The fresh wave, with new cases hitting a record on Monday, has almost quadrupled the country's total caseload since the start of last month, sending consumer confidence to a 22-year low.
In Bangkok, council secretary general Danucha Pichayanan told reporters: "The government's spending will remain the key driver of the economy."
Risk factors include uncertainty about the vaccine roll-out, delays in tourism recovery and the fragile financial position of household and businesses.
The council, which is one of three Thai agencies that produce economic forecasts, also lowered its growth outlook for the year to 1.5 per cent to 2.5 per cent, from February's 2.5 per cent to 3.5 per cent. That assumes the latest outbreak is reined in by next month, Mr Danucha said.
Thailand's key SET Index was down 0.7 per cent as at 10.07am in Bangkok, set for its lowest close since March 4. The baht fell 0.2 per cent against the US dollar.
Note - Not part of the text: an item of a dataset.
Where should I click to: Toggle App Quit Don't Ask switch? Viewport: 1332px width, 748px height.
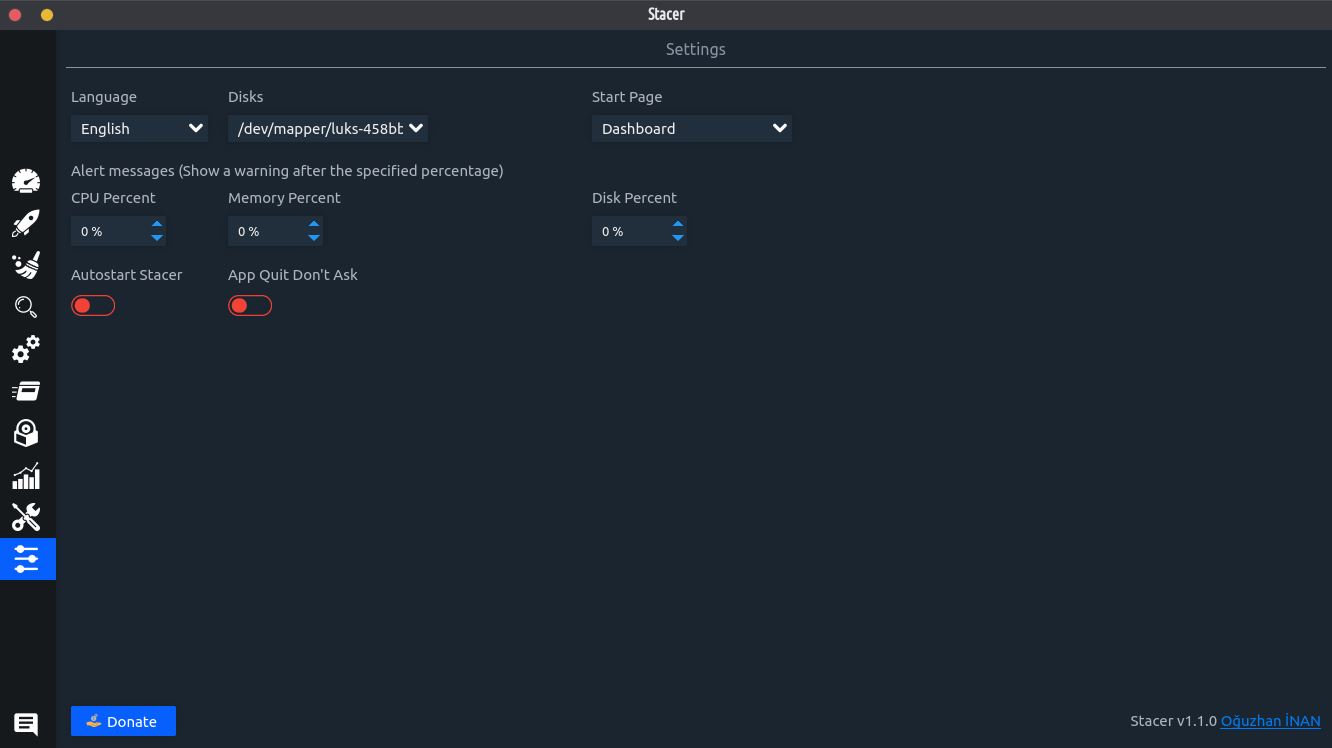pos(250,306)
Asean economist for Bloomberg Economics Tamara Mast Henderson said: "Thailand's growth beat estimates in the first quarter, managing to avoid a quarterly contraction. That's admirable resilience in the face of the country's worst outbreak of the pandemic, but is unlikely to persist in our view. More infectious variants of Covid-19 may require social distancing to remain tighter and for longer, capping recovery prospects."
The Finance Ministry last month cut its own 2021 GDP growth forecast to 2.3 per cent because of the third wave of cases. The Bank of Thailand, which earlier this month held its key interest rate at an all-time low, warned that GDP may grow only 1 per cent to 2 per cent this year, slower than previously expected, as the pace of vaccination impacts tourist arrivals.
"There's a lot of concern about the new Covid-19 wave because our forecast of strong economic recovery in the second half is entirely out of sight," said Kasikornbank chief executive Kattiya Indaravijaya in an interview ahead of the data release. "Tourism is now expected to return to its normal level in two to three years. Several customers are experiencing a very bad situation with the new curbs and the slump in demand. The outbreak really makes people cut their spending."
The council asked the Bank of Thailand and commercial banks to increase lending to smaller businesses and speed up implementation of an asset-warehouse programme. The council also said the government should take measures to maintain employment and create new jobs.
Prime Minister Prayuth Chan-Ocha earlier this month gave in-principle approval for a US$7.2 billion (S$9.6 billion) assistance package that included short-term financial relief for those affected by the virus, as well as measures to stimulate consumption once infections abate. The central bank announced new support measures to help small borrowers last Friday (May 14).